▶ **REQUIRED ACTION**
Show every line from the data below that includes "will".

Dataset entries
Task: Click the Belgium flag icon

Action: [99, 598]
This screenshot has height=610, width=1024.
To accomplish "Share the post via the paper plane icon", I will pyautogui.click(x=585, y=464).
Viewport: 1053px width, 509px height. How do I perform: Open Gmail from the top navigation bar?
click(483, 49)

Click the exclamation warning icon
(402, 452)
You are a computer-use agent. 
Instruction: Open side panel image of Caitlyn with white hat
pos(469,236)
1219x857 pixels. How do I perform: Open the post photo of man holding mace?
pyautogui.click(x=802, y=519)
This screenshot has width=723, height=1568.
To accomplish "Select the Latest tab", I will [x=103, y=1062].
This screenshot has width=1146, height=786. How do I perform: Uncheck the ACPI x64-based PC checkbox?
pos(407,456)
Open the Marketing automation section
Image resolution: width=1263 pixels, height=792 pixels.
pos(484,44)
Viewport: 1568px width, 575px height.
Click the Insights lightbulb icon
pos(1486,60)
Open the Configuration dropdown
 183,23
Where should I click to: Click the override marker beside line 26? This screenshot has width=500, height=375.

▶ **RESPONSE**
To accomplish "Share the post via the paper plane icon", I will pyautogui.click(x=585, y=464).
To accomplish "Select the Latest tab", I will [x=103, y=1062].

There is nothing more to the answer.